Working with the Department of Labor: Part 2

In part 1, we discussed general expectations you should have as a business owner in working with the Department of Labor. In this installment, I will discuss a typical audit and some of the things we did to protect ourselves. In part 3, I will discuss a specific example of how it is possible to win your case with the DOL, but it may take a LOT of effort.

Type of Audits

I am not an attorney and am by no means an expert on labor law. We bend over backward as a company to be in compliance with labor law, so we really don't run into the Department of Labor too often. However, our industry is the beneficiary of certain exemptions in the Fair Labor Standards Act. If you remember from part 1 of this series, the DOL really doesn't like it very much when anyone takes advantage of these legal exemptions, so this has led to some extra scrutiny that our careful history of compliance would not normally warrant.

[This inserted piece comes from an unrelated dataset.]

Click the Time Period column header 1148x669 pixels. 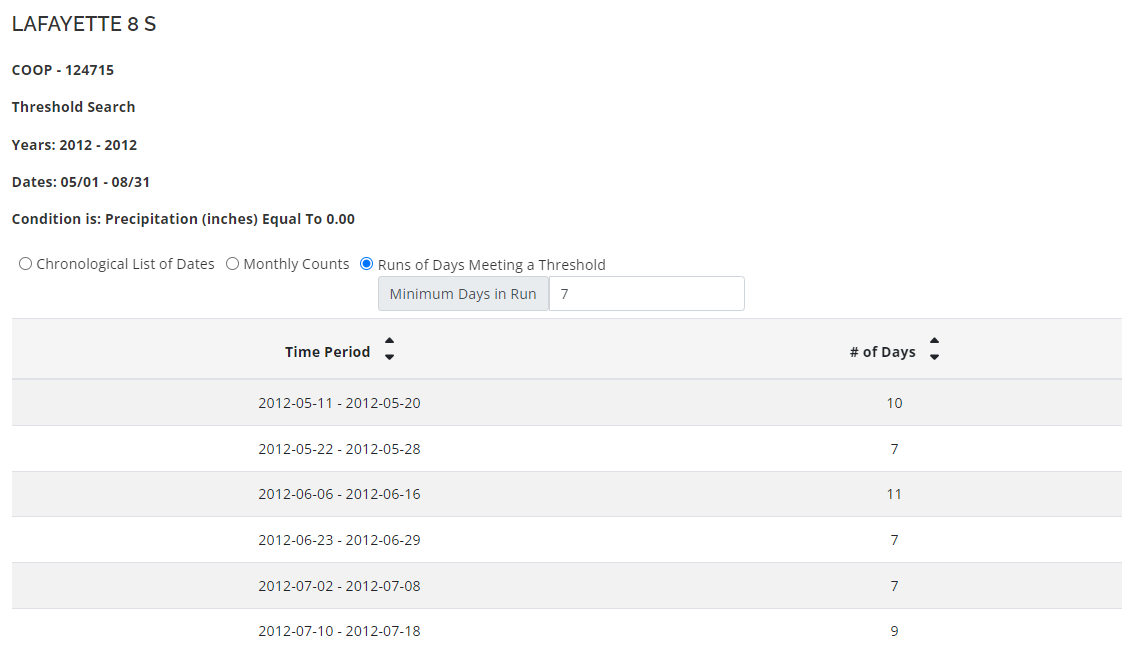(x=327, y=352)
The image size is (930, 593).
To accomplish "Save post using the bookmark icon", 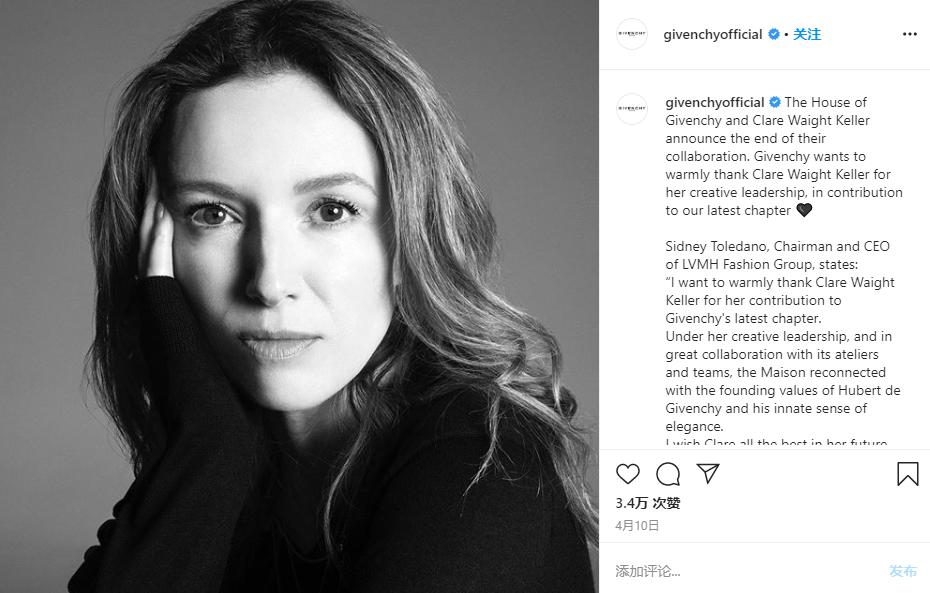I will (x=907, y=474).
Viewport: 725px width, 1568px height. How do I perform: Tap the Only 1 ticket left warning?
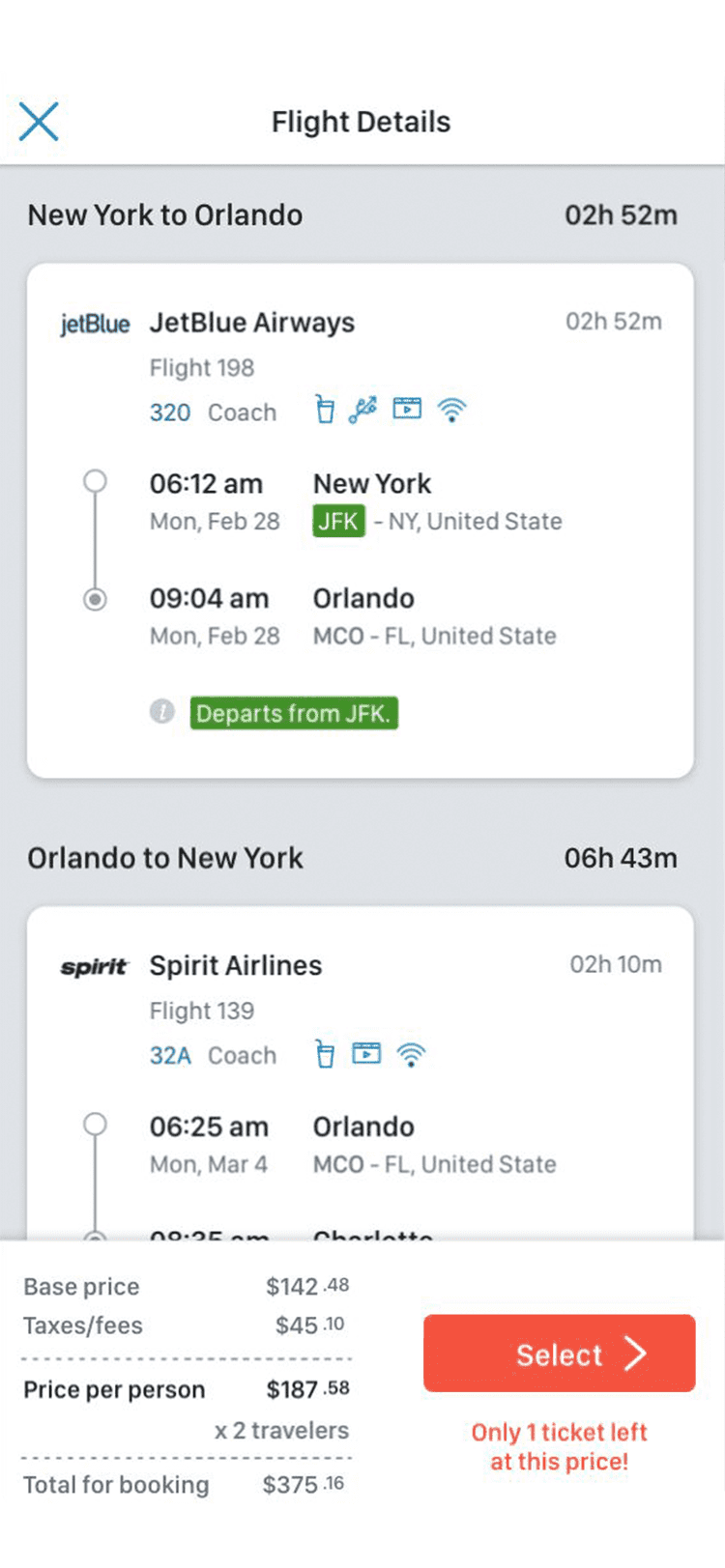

We have had two different types of audits:

1. A regional audit, that covers all of our operations in one state or in one complex or contract
2. An individual audit, covering one or two employees who have specifically disputed their pay to the DOL

Presumably there are also whole company audits where the DOL takes apart the whole company, but we have not experienced this. Maybe we will if I keep making these posts ;=)

In the regional audit, the DOL specified an operational scope (e.g. your facility in Sheboygan) and a time frame. This time frame is usually not more than 2 years back, as I believe this is the statute of limitations for inadvertent violations. Willful violations have a longer statute of limitations.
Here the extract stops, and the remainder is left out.